ロットの生涯は決して幸福とはいえない。そもそも私生児として生まれ、5歳にしてようやく認知された。しかし、14歳の時には母を亡くし(享年32)、その4年後には父親も亡くし(享年69)、天涯孤独の身となる。ウィーン音楽院ではマーラーやフーゴー・ヴォルフと机を並べ、オルガンをアントン・ブルックナーに師事するなど将来を嘱望される逸材だった。しかし、決して精神的に強いとはいえない彼は、自身の第1交響曲をブラームスにコテンパンに否定され、さらにはハンス・リヒターに初演してもらおうと働きかけるもののこれも頓挫、結局完全に自信を喪失し、精神衰弱に陥った挙句、自殺未遂。ロベルト・シューマンと同じく療養の後26歳で亡くなってしまう。

あの時代、彼のような音楽は一種「魔物」のような扱いだったのか?
これにはロットがワーグナーに心酔したという事情もある。
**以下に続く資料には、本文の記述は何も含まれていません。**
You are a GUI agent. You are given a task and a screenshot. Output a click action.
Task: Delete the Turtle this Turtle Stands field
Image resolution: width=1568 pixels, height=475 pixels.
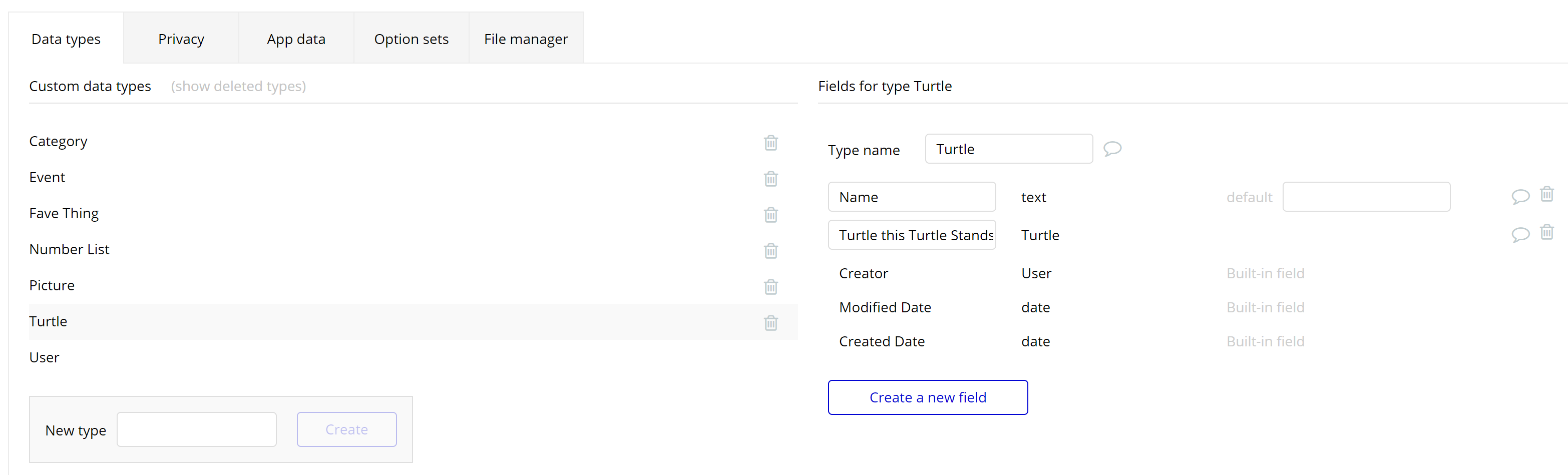pyautogui.click(x=1546, y=232)
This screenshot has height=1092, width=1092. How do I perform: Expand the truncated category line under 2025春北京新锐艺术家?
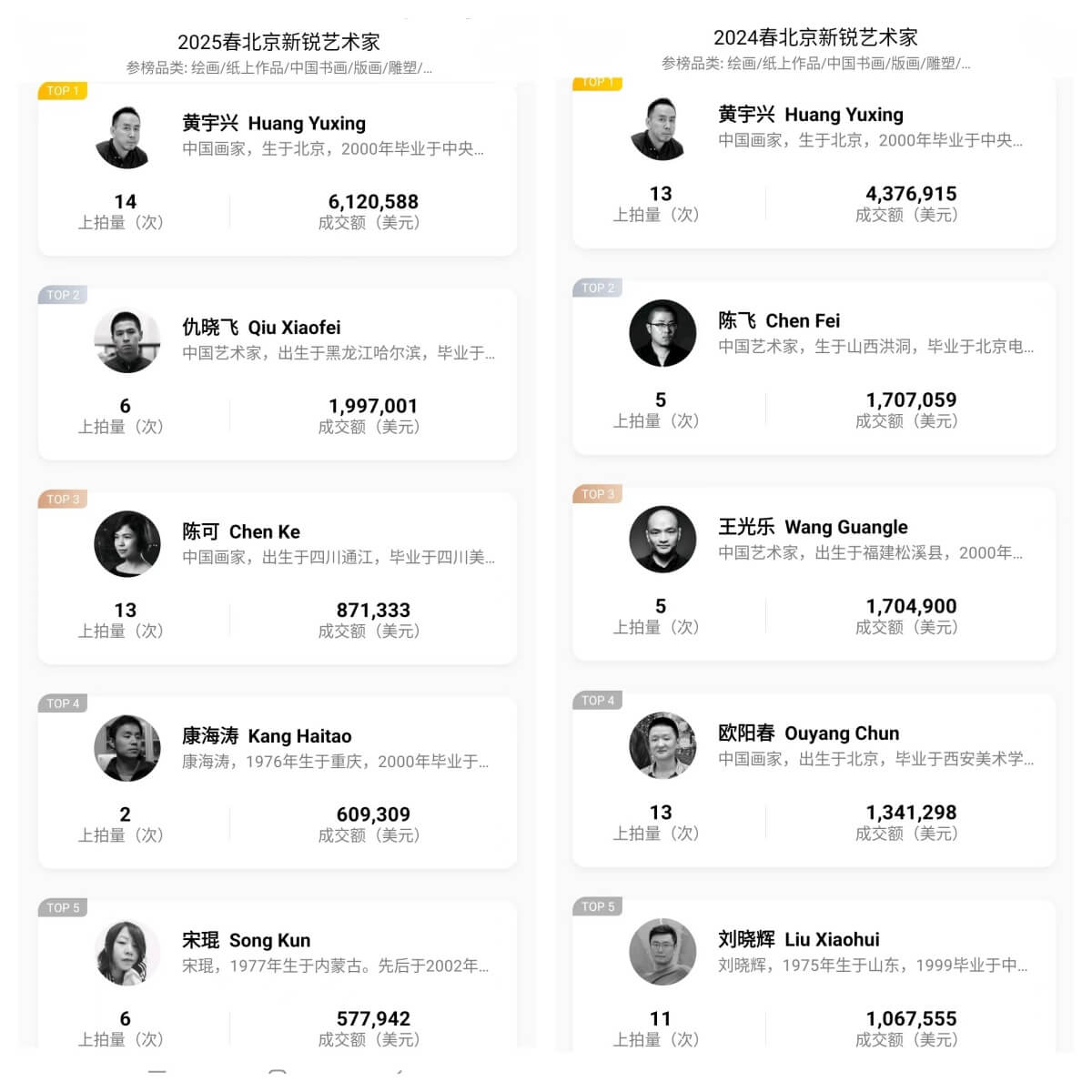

彼は第1回のバイロイト音楽祭に詣で、「指環」ツィクルスに触れているが、成功とはいえなかったこの舞台に対してどんな印象を持ったのか興味深いところ。少なくとも彼の音楽を聴く限りにおいて間違いなくワーグナーの影響下にあるので相当に感激したのだろうが・・・。おそらくワーグナーの場合も「奇天烈」なものとして相当批判を浴びたのだと推測するが、いずれも「自我」が前面に出過ぎ、保守層には受け容れ難かったのだろう。
ちなみに僕は、ワーグナーもロットも、あるいはマーラーも根っからのエゴイストだったと想像する。強いて言うなら、ワーグナーは躁的エゴイストで、一方それに感化されたロットは鬱的エゴイストだったのではと。

ハンス・ロット:
・交響曲第1番ホ長調(1878-1880)
・管弦楽のための前奏曲ホ長調(1876)
・「ジュリアス・シーザー」への前奏曲(1877)
セバスティアン・ヴァイグレ指揮ミュンヘン放送管弦楽団(2003.12.4,5,7&2004.1.7録音)

第1交響曲は名曲だ。繰り返し聴くたびに発見がある。第3楽章スケルツォがマーラーの第1交響曲の規範になったことは有名な話なのでここでは言及を避ける。それより「ジュリアス・シーザー」前奏曲においてチャイコフスキーのピアノ協奏曲に似た旋律が現れることに僕は興味を抱く(チャイコフスキーのこの作品は1874年から75年にかけての作曲なのでこちらの方が先)。他人の空似?

精神的な強さとは?
僕の経験から幼少時のストローク、つまり「受け容れ」に左右されるもので、メンタル的にもフィジカル的にも正しく深い「受け容れ」を得ていたらば精神的に弱くなることはないと断言できる。では、大人になってから精神面を鍛えるにはどうするのか?まずはその原因となる事実を究明し、認識、受容すること。その上で、現在の人間関係において正しいストロークをやり取りする訓練をすること。時間を要するが・・・。